Cycling and marketing met up with an internship at Rapha, an upscale designer of cycling clothes and accessories. “I refused to leave, so they just gave me a job,” Jagger said.
She is now the part-time UK press officer and hopes to become the full-time press officer after she submits her doctoral thesis this fall. “They’re hugely supportive of what I do,” Jagger said. “I’ve gotten to use my academic skills in a new way.”
For an aspirational brand, there’s nothing quite like having a Ph.D. in Anglo-Saxon literature write your copy. “We use history a lot,” Jagger said. “All of the branding has something behind it. It’s not just empty marketing.”
Which brings her journey to the Bordeaux-Paris 2013 Challenge. The race was first held in 1891. The first winner, an Englishman, set the tone for future events by covering the 600 kilometers in just over 26 hours.
Rapha is the sponsor of this year’s challenge, the first held since 1988. It will be a relay, with four-member teams covering seven stages in 24 hours. Two members have to be on the road at all times. All four riders must take part in the first and last stages.
“I wasn’t going to ride even though I helped put the event together,” Jagger said.
That changed after she visited the TreeHouse School that’s run by a nonprofit called Ambitious about Autism. Rapha’s CEO, Simon Mottram, has a son with autism. Jagger has a cousin with autism. “I’ve seen the struggles they’ve been through as a family,” she said.
The race is a benefit for Ambitious about Autism and each team member must raise £2,500, about $4,000. Jagger hopes to draw donors from both sides of the Atlantic.
The fundraising and the ride are both ambitious. As she works to complete the former by July 5, she is training for the latter, which starts Sept. 13.
She and her teammates will do a couple of overnight rides from London to the seacoast town of Brighton. “Part of the challenge is being tired,” Jagger said. “I’ve never tried riding overnight.”
Of course, Rapha has a reflective jersey for just such rides, tested on another distance race through France in 2011. The company also provides its team with top-of-the -line bikes. “It’s pretty much one of the most expensive bikes available,” she said. “It’s a huge company perk.”

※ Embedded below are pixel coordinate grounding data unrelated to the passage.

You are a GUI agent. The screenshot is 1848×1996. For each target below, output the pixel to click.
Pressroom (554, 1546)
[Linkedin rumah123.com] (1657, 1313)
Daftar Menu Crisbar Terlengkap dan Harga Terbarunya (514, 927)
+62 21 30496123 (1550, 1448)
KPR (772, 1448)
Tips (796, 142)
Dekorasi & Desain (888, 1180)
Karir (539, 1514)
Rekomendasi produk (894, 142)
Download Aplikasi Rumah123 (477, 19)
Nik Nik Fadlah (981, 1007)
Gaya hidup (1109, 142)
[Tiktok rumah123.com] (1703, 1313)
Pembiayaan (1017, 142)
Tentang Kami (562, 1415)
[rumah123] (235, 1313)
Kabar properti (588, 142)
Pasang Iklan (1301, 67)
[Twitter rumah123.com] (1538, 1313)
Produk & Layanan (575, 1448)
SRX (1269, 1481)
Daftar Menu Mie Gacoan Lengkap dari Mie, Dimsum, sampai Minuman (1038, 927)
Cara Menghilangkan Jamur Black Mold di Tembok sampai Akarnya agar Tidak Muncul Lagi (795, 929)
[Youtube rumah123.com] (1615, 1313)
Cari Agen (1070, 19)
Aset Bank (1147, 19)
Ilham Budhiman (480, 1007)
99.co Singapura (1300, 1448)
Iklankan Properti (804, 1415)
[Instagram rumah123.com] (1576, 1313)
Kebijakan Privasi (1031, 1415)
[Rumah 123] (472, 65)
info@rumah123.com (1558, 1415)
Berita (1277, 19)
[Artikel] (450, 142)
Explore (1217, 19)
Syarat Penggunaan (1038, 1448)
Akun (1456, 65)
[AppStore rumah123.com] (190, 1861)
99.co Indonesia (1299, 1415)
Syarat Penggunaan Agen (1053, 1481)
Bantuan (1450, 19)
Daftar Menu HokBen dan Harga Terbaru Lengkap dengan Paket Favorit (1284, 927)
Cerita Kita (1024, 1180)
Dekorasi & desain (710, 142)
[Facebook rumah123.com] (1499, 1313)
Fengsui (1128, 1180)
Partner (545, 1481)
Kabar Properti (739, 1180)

Yet Jagger and her colleagues will still be the ones pedaling overnight through the French countryside. If they don’t stay on pace with the 24 hour limit, they will be pulled from the competition. “Just to finish is our goal,” Jagger said.
That and raising money for Ambitious about Autism. “It is a really great cause,” she said. “I thought, this is amazing. I really have to do this.”